▶ **YOUR INSTRUCTIONS**
Say how many lines in the following data hold the word "agent". Write nothing but that number.

▶ **SUPPLIED MATERIAL**
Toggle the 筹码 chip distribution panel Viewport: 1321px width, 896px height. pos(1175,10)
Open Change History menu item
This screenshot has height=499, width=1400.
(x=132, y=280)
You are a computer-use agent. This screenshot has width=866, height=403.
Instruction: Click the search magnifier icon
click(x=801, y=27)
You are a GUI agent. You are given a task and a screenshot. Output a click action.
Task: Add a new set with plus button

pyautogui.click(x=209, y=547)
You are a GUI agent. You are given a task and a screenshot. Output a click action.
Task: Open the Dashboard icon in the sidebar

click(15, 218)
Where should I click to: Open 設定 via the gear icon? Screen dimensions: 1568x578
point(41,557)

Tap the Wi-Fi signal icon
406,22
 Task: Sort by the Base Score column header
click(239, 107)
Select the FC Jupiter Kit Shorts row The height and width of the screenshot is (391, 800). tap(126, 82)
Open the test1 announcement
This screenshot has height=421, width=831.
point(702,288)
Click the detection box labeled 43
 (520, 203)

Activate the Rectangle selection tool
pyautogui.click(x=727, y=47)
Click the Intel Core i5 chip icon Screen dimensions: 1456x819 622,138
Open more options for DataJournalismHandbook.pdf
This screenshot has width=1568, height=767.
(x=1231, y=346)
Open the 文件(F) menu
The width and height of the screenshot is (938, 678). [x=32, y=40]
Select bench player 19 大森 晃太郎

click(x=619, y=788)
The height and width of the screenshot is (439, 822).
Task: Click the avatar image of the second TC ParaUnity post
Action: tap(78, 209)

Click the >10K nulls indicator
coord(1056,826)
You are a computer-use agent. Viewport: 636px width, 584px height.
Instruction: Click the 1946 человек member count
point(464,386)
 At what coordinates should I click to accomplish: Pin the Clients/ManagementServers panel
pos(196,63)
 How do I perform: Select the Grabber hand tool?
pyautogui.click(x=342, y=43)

▶ **PROBLEM SOLUTION**
4